* [Exercise text]:
- Owner: Rankin Smith
- Head coach: June Jones
- Home stadium: Georgia Dome

Results
- Record: 7–9
- Division place: 3rd NFC West
- Playoffs: Did not qualify
- Pro Bowlers: WR Terance Mathis DE Chris Doleman LB Jessie Tuggle S Elbert Shelley

= 1994 Atlanta Falcons season =

NFL team season

The Atlanta Falcons season was the franchise's 29th season in the National Football League (NFL).

Under head coach June Jones, the Falcons' run and shoot offense was heavily imbalanced in 1994, in favor of the passing game. Atlanta's passing yardage (4,112 yards) was third in the NFC, and fifth in the league overall; but their rushing yards (1,249, 78.1 yards per game) were last in the league. They had by far the fewest rushing attempts in the league in 1994, with only 330 all year.

* [Required action A]: In the records, rewrite the lines from the line with "The image size" up to and including the line with "delete-selected-label: 删除勾选商品 is", changing "Find the location of" to "Locate" and keeping everything else the same. Leave the pictures out.

* [Provided records]:
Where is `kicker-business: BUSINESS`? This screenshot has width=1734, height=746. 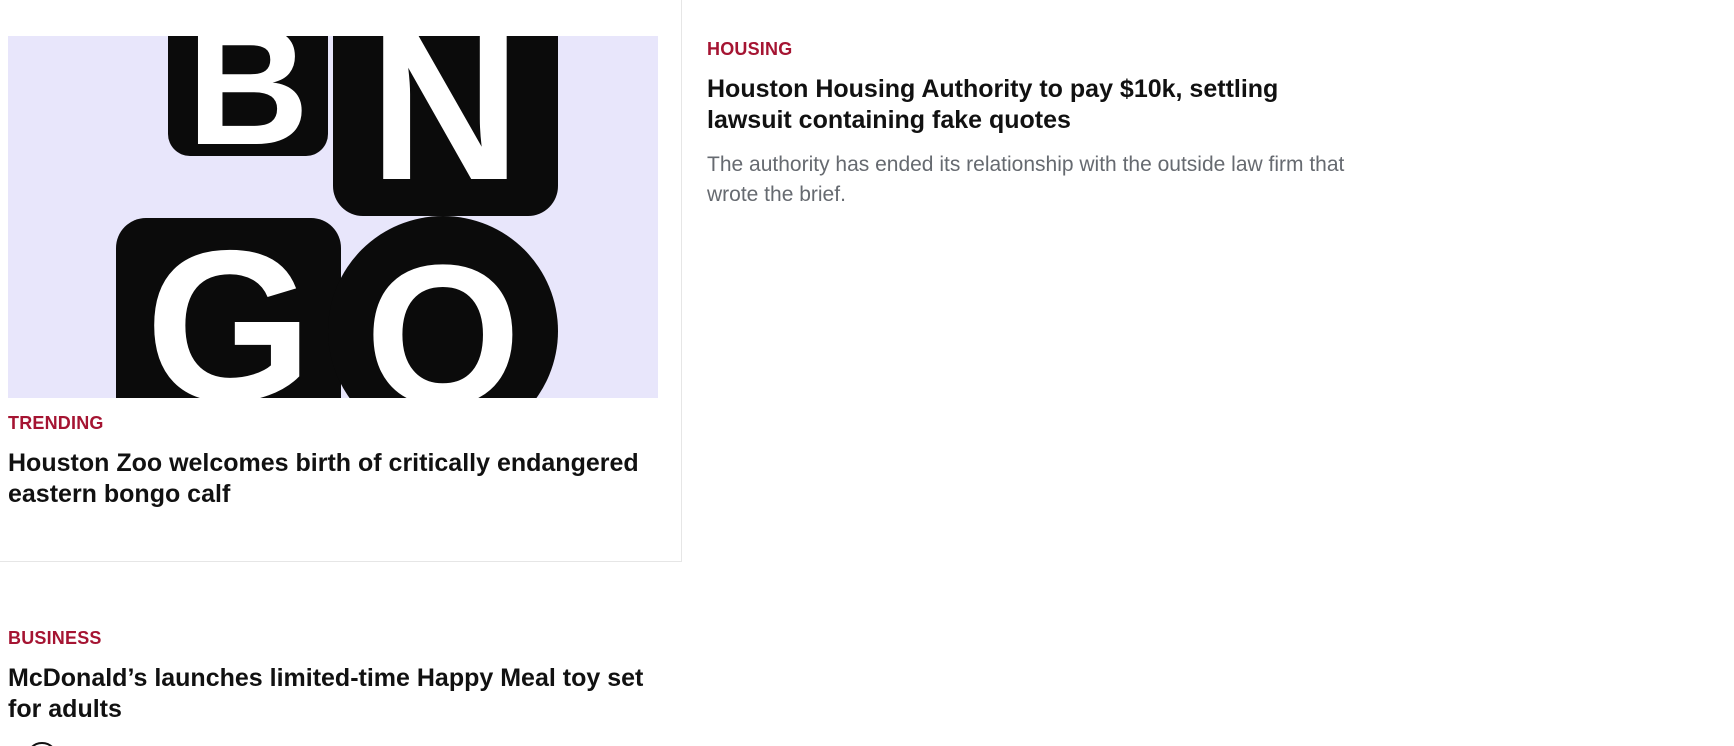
---
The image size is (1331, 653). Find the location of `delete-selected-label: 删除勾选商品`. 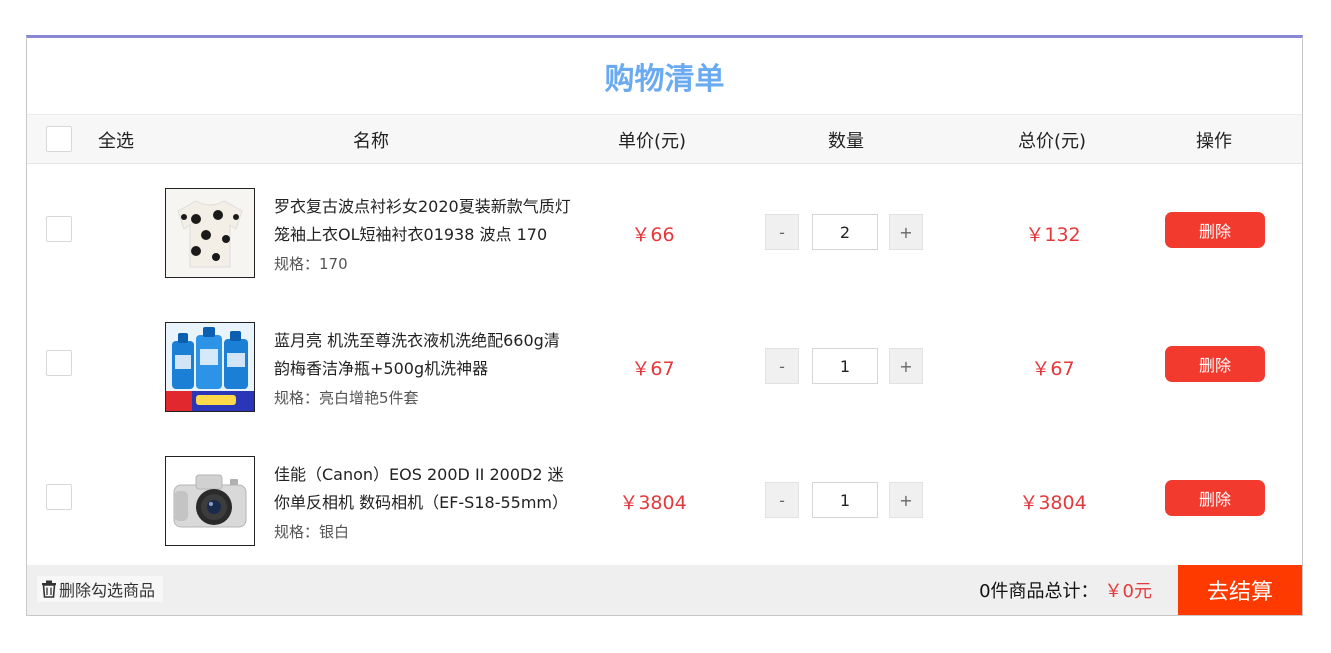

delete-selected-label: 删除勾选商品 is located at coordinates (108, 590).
...
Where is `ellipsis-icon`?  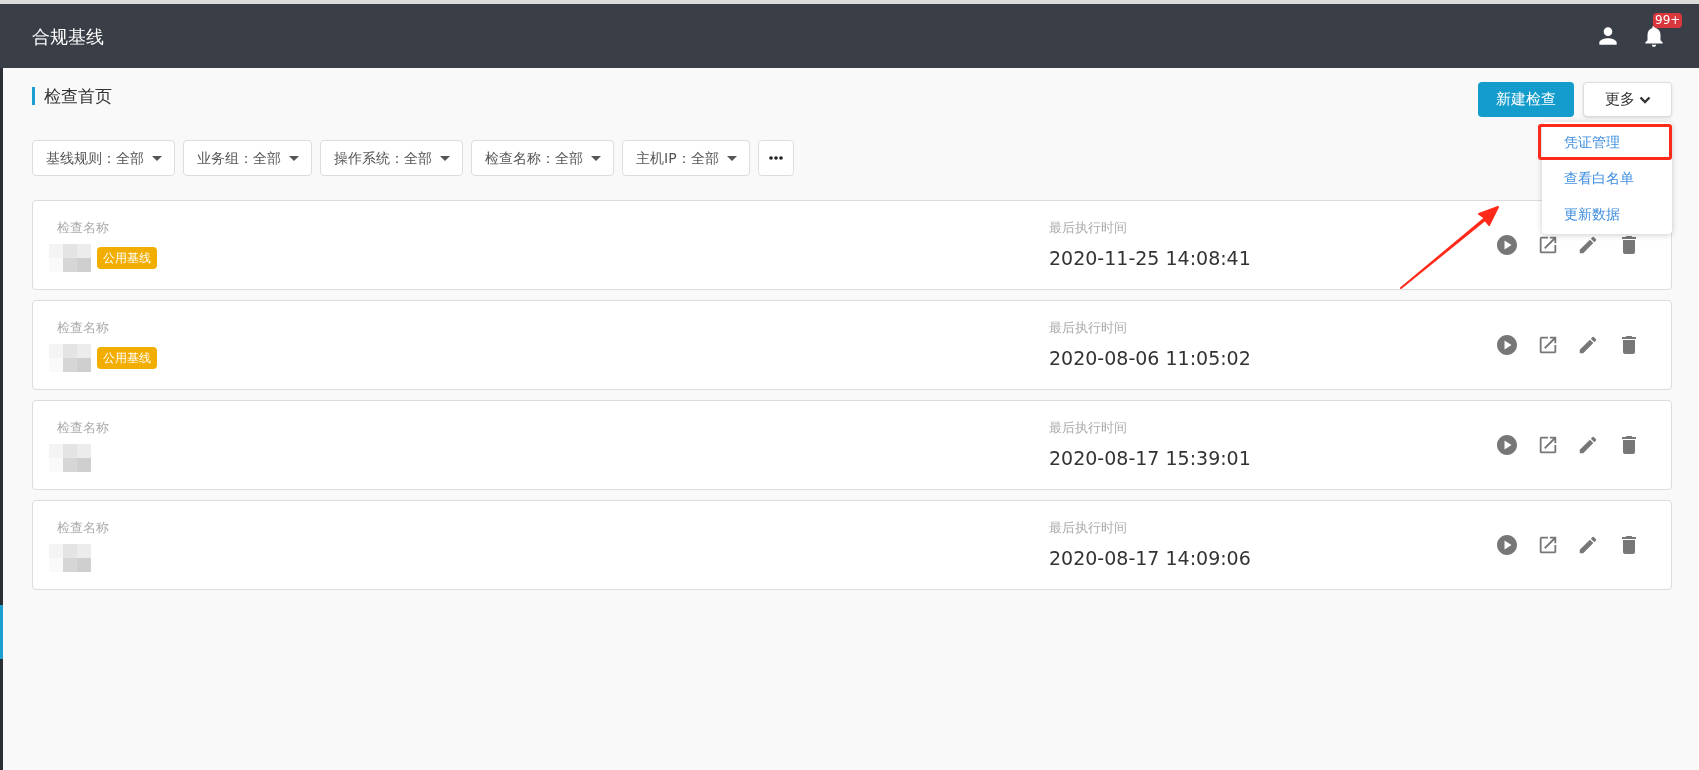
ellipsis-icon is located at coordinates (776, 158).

* [Required action B]: According to the 1994 Atlanta Falcons season text, how many rushing attempts did Atlanta make all year?

* [Result A]:
The image size is (1331, 653). Locate `delete-selected-label: 删除勾选商品`. 

delete-selected-label: 删除勾选商品 is located at coordinates (108, 590).

* [Result B]: 330